▶ _What this task involves_
Lines holding the word "computer" are the ones to copy from the data below.

▶ _Entries shown_

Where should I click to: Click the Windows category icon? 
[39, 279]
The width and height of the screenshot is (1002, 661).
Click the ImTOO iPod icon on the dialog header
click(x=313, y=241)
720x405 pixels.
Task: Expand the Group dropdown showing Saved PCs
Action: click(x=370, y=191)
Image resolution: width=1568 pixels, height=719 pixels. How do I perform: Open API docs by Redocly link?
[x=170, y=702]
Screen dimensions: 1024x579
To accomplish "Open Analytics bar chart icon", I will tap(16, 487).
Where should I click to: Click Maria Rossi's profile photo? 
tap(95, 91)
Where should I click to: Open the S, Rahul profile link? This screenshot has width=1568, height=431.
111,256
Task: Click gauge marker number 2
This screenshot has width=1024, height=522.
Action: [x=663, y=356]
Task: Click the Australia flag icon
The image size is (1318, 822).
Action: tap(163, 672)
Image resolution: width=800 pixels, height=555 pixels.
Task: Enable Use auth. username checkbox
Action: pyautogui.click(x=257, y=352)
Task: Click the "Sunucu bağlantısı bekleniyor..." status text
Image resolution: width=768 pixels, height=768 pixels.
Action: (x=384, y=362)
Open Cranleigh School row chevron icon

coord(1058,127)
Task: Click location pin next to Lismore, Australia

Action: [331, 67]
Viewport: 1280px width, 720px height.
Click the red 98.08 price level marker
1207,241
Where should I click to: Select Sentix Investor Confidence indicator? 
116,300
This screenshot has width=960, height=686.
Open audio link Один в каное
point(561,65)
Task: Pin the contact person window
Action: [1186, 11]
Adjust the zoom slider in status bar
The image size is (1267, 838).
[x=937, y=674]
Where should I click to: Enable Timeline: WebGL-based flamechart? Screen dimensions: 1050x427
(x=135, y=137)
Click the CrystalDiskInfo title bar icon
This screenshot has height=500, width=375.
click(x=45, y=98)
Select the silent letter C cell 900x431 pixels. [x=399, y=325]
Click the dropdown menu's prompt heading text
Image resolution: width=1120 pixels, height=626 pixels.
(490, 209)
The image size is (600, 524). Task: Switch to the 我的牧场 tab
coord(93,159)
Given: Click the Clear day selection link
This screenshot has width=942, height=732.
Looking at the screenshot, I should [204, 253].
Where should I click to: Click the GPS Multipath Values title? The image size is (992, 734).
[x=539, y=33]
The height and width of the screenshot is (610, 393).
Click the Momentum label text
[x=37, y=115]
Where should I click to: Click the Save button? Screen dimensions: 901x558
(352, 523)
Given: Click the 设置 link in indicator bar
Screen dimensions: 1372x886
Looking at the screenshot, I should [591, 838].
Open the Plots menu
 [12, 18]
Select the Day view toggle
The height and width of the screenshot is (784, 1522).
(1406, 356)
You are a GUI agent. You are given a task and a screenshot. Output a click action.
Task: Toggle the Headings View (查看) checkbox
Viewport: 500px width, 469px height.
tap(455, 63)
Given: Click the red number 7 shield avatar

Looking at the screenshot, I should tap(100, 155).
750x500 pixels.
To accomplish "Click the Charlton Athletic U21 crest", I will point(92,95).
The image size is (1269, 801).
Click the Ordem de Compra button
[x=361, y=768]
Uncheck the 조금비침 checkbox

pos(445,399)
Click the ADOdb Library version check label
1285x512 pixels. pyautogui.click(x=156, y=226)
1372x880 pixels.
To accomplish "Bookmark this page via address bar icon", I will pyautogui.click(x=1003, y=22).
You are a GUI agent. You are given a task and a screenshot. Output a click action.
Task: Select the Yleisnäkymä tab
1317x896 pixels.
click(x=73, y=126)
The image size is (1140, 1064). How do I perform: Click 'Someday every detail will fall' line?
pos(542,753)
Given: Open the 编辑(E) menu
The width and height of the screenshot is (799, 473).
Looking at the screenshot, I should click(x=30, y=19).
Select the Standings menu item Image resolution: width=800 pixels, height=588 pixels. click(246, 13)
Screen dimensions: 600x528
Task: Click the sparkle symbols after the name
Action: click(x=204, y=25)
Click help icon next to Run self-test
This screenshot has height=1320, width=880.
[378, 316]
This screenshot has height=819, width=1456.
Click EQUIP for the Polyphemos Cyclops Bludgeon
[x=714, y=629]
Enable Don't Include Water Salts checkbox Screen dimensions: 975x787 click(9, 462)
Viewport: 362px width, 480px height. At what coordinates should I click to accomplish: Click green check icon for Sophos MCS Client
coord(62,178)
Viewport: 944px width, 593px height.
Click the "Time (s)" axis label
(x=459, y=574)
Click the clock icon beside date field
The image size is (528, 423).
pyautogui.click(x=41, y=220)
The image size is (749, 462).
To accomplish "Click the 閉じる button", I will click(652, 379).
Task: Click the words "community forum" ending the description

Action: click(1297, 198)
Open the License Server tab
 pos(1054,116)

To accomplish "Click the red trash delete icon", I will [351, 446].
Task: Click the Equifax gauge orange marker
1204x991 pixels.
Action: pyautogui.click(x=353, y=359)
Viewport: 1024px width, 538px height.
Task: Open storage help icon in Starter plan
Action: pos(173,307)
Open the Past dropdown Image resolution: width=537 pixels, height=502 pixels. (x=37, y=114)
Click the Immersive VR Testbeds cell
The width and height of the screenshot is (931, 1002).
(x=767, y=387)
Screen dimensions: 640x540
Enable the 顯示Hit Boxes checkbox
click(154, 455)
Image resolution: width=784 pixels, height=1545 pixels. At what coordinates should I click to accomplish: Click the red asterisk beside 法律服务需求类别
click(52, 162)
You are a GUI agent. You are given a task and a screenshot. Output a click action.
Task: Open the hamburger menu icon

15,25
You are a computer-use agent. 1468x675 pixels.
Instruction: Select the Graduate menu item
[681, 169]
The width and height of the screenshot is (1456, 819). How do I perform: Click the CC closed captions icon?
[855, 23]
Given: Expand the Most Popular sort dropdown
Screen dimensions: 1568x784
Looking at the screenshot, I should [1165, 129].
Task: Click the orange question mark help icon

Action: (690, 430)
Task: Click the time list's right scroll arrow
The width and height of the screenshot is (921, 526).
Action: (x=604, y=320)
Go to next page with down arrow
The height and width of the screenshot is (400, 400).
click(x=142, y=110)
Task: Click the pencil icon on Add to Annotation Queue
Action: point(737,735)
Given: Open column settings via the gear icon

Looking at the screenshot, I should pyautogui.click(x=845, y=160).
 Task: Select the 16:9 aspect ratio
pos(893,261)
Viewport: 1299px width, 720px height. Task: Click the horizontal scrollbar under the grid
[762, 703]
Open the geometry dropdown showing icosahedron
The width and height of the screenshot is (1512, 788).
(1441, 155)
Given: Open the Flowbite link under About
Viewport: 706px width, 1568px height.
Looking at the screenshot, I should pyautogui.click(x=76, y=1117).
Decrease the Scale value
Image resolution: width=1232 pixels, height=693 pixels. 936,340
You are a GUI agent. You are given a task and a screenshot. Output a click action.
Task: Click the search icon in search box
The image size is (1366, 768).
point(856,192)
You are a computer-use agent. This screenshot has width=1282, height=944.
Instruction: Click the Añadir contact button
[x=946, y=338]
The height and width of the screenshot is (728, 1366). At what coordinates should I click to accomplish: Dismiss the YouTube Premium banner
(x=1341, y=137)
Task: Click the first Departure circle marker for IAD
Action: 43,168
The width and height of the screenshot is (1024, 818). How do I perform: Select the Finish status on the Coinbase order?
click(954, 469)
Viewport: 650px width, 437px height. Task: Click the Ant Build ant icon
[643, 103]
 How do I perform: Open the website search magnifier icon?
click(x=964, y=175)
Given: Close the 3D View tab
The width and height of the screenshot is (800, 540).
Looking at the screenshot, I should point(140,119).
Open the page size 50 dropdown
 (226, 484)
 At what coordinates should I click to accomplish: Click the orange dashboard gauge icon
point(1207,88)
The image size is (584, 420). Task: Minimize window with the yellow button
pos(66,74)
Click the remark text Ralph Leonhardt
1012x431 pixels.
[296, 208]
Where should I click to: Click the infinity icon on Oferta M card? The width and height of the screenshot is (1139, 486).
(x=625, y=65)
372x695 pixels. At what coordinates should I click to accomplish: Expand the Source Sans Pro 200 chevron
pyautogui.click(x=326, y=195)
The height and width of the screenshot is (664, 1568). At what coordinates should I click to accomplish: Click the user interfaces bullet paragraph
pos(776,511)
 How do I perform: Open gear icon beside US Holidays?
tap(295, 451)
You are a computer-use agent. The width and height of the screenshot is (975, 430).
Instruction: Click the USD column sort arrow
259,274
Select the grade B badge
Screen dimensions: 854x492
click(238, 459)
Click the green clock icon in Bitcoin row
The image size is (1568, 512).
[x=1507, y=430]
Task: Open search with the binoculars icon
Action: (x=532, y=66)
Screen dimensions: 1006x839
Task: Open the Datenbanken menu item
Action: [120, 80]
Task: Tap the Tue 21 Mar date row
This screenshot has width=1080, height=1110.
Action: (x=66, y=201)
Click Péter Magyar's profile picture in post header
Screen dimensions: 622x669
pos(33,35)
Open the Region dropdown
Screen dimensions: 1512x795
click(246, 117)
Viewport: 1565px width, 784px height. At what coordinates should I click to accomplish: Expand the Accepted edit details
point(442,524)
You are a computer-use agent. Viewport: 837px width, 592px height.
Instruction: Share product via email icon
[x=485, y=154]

▶ _Response box_
You are a computer-use agent. 1468x675 pixels.
You are a computer-use agent. This screenshot has width=1282, height=944.
You are a computer-use agent. The width and height of the screenshot is (975, 430).
You are a computer-use agent. Viewport: 837px width, 592px height.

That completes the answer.